自身もネット上で「殺人に関与した」などのデマや中傷に悩み苦しみ、啓発活動に取り組んできたお笑い芸人、スマイリーキクチさん(49)はこの事態をどうみるか。

 ◇ただただ、悲しい

 ――眞子さまと小室さんへの誹謗中傷が絶えません。どう受け止めていますか。

 ◆ただただ、悲しいです。「一億総いじめっ子」か。テレビ番組の出演を巡りSNS(ネット交流サービス)で中傷されたプロレスラーの木村花さん(当時22歳)が昨年5月に亡くなった後、国も民間も誹謗中傷について議論を深め、ネット上の人権に対しての意識が少しずつ高まっていると思っていました。でも、そうではなかった。誰もが加害者になり得るという意識が、まだまだ広がっていないように感じます。

 誹謗中傷に目を通すと、刑法で言えば名誉毀損(きそん)どころか脅迫にもあたるのではないか、という文言も目につきます。でも、そういう言葉を発する人も、「いいね」などをつけて承認する人も、全く犯罪の意識はないんでしょうね。

 匿名の誹謗中傷に対しては、プロバイダー責任制限法に基づいて発信者情報を開示請求するといった対抗手段があります。しかし、眞子さまや小室さんがそれをしてこないことをいいことに、たたくことをやめていない。刃向かわない人に対して凶暴になって、集団リンチ状態です。「ネットいじめをなくそう」とか子どもたちに呼び掛けている大人たちがこういう状態で、何を言えるのでしょうか。

 ――自身の被害を思い出すことはありますか。

 ◆中傷する人の「言い訳」を見ていると、僕のケースと同じ傾向があります。僕を凶悪犯と決めつけて罵詈雑言を浴びせた加害者たちは、自分のやっていることを「正義」だと信じて疑っていなかった。僕のケースが刑事事件化してもなお、「自分たちはデマに流された“被害者”だ」と主張していました。
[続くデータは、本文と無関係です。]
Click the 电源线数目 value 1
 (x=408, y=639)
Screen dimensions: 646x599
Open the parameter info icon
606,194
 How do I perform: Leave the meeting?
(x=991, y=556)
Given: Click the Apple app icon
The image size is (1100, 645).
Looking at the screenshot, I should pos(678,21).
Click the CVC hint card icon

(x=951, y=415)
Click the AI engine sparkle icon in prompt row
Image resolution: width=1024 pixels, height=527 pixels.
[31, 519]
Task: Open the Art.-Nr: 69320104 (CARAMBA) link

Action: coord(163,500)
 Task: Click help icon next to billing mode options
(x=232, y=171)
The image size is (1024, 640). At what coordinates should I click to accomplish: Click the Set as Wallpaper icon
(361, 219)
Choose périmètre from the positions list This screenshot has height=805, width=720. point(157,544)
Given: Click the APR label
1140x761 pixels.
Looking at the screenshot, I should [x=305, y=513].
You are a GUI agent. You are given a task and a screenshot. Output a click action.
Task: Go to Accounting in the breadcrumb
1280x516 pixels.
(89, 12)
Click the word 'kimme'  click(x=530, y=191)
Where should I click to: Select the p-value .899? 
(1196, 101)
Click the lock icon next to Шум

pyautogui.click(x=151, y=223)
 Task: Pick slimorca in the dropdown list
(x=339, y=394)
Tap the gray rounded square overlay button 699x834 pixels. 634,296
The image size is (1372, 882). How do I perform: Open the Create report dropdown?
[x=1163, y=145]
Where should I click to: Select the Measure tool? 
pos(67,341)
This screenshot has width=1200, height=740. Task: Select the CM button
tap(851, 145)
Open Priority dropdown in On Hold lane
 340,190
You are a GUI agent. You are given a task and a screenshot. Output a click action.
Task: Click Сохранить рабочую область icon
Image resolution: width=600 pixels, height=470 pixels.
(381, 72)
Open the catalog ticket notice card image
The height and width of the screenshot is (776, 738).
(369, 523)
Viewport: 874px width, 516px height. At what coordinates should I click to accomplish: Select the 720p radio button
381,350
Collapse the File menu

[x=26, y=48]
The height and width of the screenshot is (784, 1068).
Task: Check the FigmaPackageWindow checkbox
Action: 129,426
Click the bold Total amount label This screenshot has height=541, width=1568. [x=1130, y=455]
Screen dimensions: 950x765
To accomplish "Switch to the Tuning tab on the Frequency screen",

 責任転嫁するのは今回のケースでも同じように思います。眞子さまが誹謗中傷を理由に病気を公表しても、さまざまな理由をつけて小室さんを「悪い人」と決めつけ、罵詈雑言を浴びせることを正当化しています。「悪い人だから、たたくことは正義」とでも思っているのではないでしょうか。でも、ここで言う「良い」「悪い」「正義」「正論」って、自己判断。ネットというツールは、そこに同調者を集めてしまう怖さがあると思います。

 ◇誹謗中傷を「負の遺産」に

 ――同調者が集まり承認されることで、中傷が過激化していくこともあります。

 ◆そうですね。中傷を繰り返す人は、人をたたくことに快楽を覚える、ある種の「依存状態」だと僕は思っています。よく「ネット中傷するなんて暇な人だな」と言う人がいますが、僕は自分の事件の加害者を見てきた経験から、暇だからではなく「やめられない」状態なんだと思います。そして、孤独。書き込もうとしている誹謗中傷について、もし周囲に話せる人がいたら書き込みを踏みとどまるだろうし、匿名で書き込まないのではないでしょうか。話せる人がいないから、ネット上での承認を求める。コロナ禍で対面でのやり取りが減り、そうした側面を加速させているように思えます。

 ――誹謗中傷を書き込む人に伝えたいことはありますか。

 ◆自身が発した言葉によって苦しむ人の姿を想像してほしい。自分の尺度でいくら「正しさ」を強調しても、ののしる時点でアウトです。

 社会から一人の人間を抹殺する権利なんて誰にもないのに、言葉がそれをなし得る。テクノロジーが発展し、全世界に誰もが言葉を発信できる今、誰もが「コメンテーター」です。フォロワー0だろうが、リツイート0だろうが、責任をもって書き込んでほしいと思っています。

 自分のような被害経験は、もう繰り返してほしくないです。誹謗中傷を「昔の大人ってこういう情けないことしていたね」と将来言えるような、負の遺産にしていきましょう。